Study Guide to the History of the World Communist Movement (Twenty-one Sessions)


Week #14: Communist Information Bureau

Session Introduction

After the dissolution of the Comintern the world Communist movement was without an official international organization through which the exchange of strategy and information could be channeled. In response to the Marshall Plan and a felt need, the Cominform was created in 1947. By January of 1948 the first crisis of this organization began to unfold. It centered around Yugoslavia and the conduct of the Soviet Union within and towards that nation. Non-fraternal intervention in the affairs of Yugoslavia, problems involving Soviet economic use of joint Yugoslav-Soviet companies, the high salaries exacted by Russian officers and experts attached to Yugoslavia, and other matters led to the conflict about which we shall read. Soviet charges were designed to weaken and discredit Yugoslavia’s leadership but the fantastic exaggerations and inconsistencies of their argument only served to solidify that leadership’s position. Only two Communists of stature, Hebrang and Zujovic-Crni, lent themselves to Soviet plans for internal upheaval and they both ended up in jail, where Hebrang supposedly committed suicide. As the major conflict of the Cominform’s short history this episode throws great light on the operational codes of the world movement in certain nations of Europe and the expected conduct of each member party at this time. This, along with the new theory of the “two camps” will be the object of our study.

Discussion Questions

1. Why was the Cominform created? What was its purpose, how was it run and how did it parallel and differ from the Comintern?

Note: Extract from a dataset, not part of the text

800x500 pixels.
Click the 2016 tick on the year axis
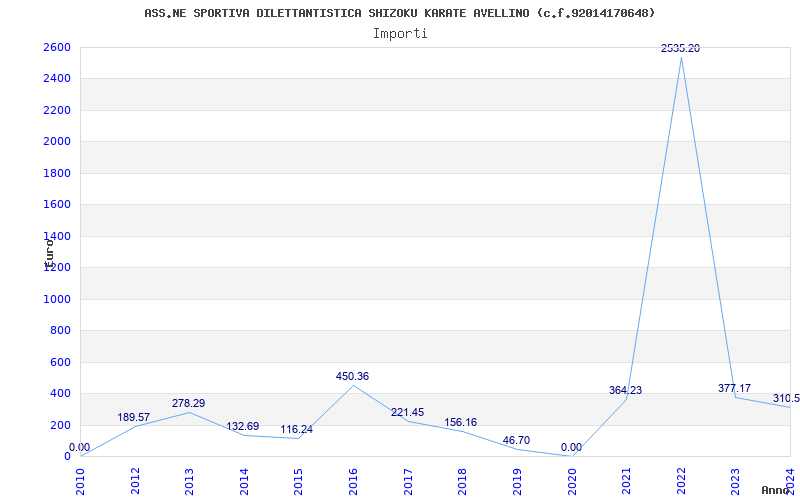click(x=353, y=479)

2. What is the basis of the Cominform’s assessment of Tito as a “fascist”? How is this similar to the ultra-left line of the Third Period toward Social Fascism?

3. How rigorously are terms like “democratic”, “peace”, and “internationalism” used in line with Marxist-Leninist theory? What did “internationalism” mean to the Cominform?

4. How does the theory of the “two camps” differ from the line of the period of the 7th Congress? What possible effects for Communist strategy in the post war period could this have had?

5. Is the criterion for calling a nation socialist based on the internal policies and conduct of the class struggle within the nation or on some other basis?

Readings

A. Zhadanov, The International Situation, parts 2,4.

Communist Party of China, Is Yugoslavia a Socialist Country?

Royal Institute of International Affairs, The Soviet Yugoslav Debate, pp. 61-79.

Yugoslavian Ministry of Foreign Affairs, White Book, pp.14-17, 174-178.

Gunther Nollav, Marxism, Communism and Western Society, Vol. 2, pp.58-60.